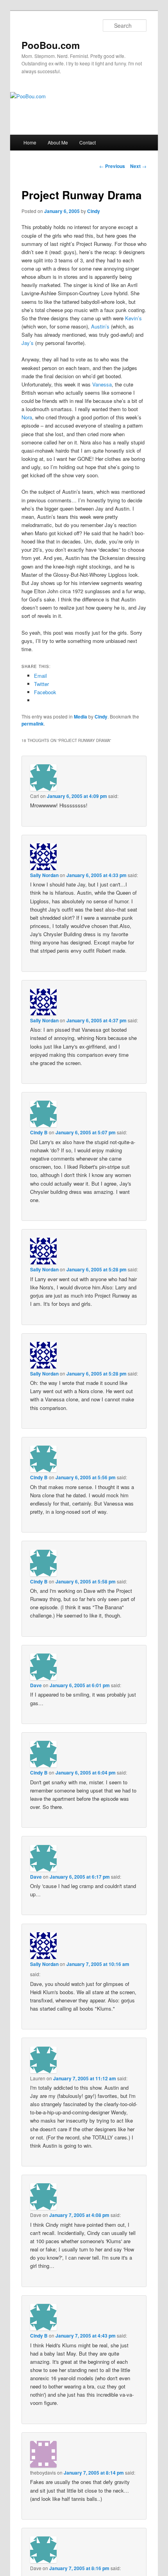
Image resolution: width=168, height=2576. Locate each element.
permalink (32, 723)
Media (80, 716)
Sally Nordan (44, 875)
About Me (58, 142)
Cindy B (39, 1132)
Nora (26, 417)
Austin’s (100, 326)
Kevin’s (133, 318)
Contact (87, 142)
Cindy (93, 211)
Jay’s (27, 343)
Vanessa (102, 384)
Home (29, 142)
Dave (36, 1685)
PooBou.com (50, 45)
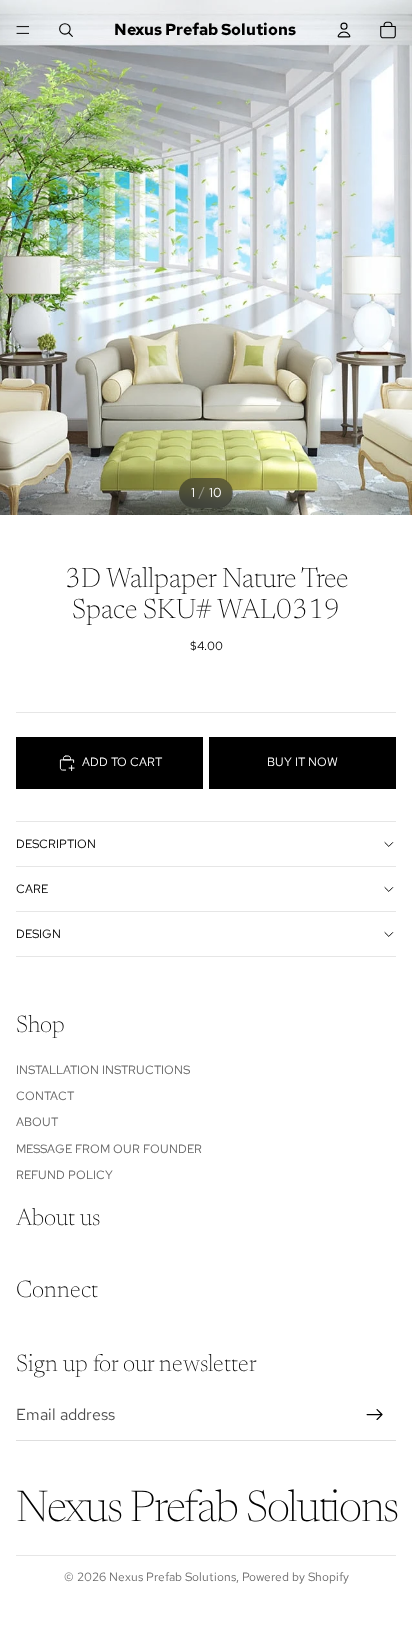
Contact (45, 1096)
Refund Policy (64, 1175)
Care (32, 889)
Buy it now (302, 762)
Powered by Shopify (295, 1577)
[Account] (344, 30)
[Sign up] (375, 1415)
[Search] (66, 30)
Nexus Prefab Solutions (172, 1577)
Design (38, 934)
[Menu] (23, 30)
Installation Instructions (103, 1070)
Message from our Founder (109, 1149)
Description (56, 844)
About (37, 1122)
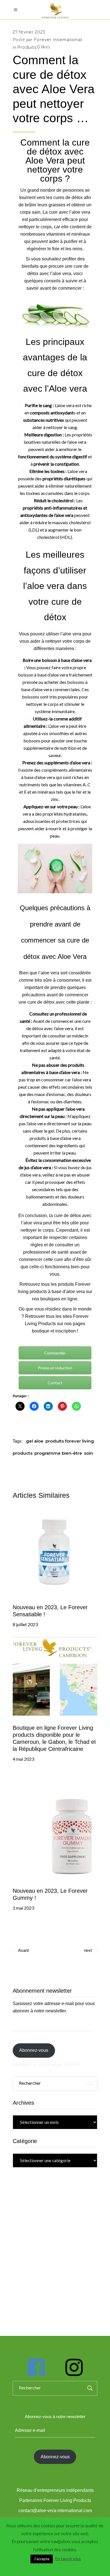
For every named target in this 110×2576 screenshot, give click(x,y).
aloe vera (72, 633)
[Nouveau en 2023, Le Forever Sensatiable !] (55, 1553)
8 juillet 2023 (25, 1624)
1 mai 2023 (23, 1907)
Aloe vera (68, 388)
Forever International (58, 39)
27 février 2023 (29, 32)
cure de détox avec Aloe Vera (57, 151)
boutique (40, 1331)
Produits (26, 47)
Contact (55, 1382)
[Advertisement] (55, 2245)
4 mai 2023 (23, 1759)
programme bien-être (58, 1453)
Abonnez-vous (33, 2050)
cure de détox (40, 1002)
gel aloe (34, 1441)
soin (88, 1453)
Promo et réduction (55, 1367)
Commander (55, 1352)
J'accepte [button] (41, 2559)
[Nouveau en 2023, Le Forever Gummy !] (55, 1825)
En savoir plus (68, 2558)
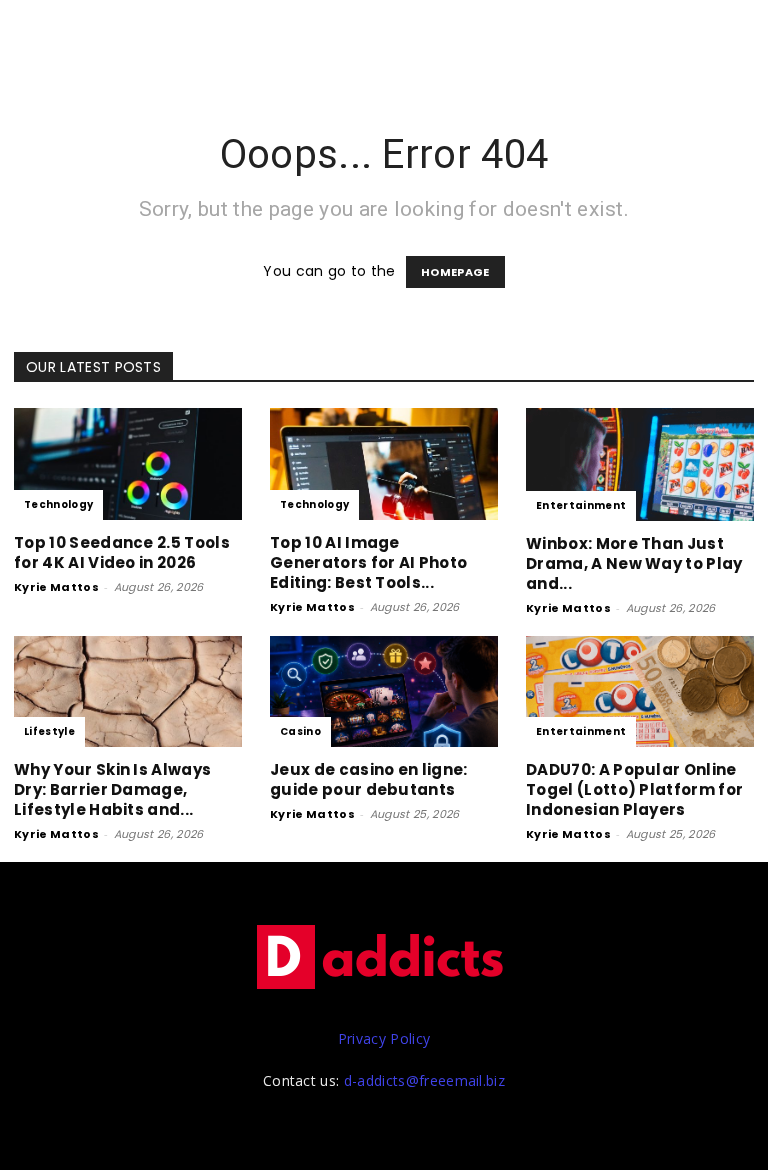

• • • •

- EXERCISE REQUIREMENTS: Leaving out the pictures, print each line of the records above from the first up to and including the one that contains "cure de détox (40, 1002)", exactly as written.

- EXERCISE OUTPUT:
Image resolution: width=168, height=2576. Locate each element.
permalink (32, 723)
Media (80, 716)
Sally Nordan (44, 875)
About Me (58, 142)
Cindy B (39, 1132)
Nora (26, 417)
Austin’s (100, 326)
Kevin’s (133, 318)
Contact (87, 142)
Cindy (93, 211)
Jay’s (27, 343)
Vanessa (102, 384)
Home (29, 142)
Dave (36, 1685)
PooBou.com (50, 45)
Contact (45, 1096)
Refund Policy (64, 1175)
Care (32, 889)
Buy it now (302, 762)
Powered by Shopify (295, 1577)
[Account] (344, 30)
[Sign up] (375, 1415)
[Search] (66, 30)
Nexus Prefab Solutions (172, 1577)
Design (38, 934)
[Menu] (23, 30)
Installation Instructions (103, 1070)
Message from our Founder (109, 1149)
Description (56, 844)
About (37, 1122)
For every named target in this 110×2576 screenshot, give click(x,y).
aloe vera (72, 633)
[Nouveau en 2023, Le Forever Sensatiable !] (55, 1553)
8 juillet 2023 (25, 1624)
1 mai 2023 (23, 1907)
Aloe vera (68, 388)
Forever International (58, 39)
27 février 2023 (29, 32)
cure de détox avec Aloe Vera (57, 151)
boutique (40, 1331)
Produits (26, 47)
Contact (55, 1382)
[Advertisement] (55, 2245)
4 mai 2023 (23, 1759)
programme bien-être (58, 1453)
Abonnez-vous (33, 2050)
cure de détox (40, 1002)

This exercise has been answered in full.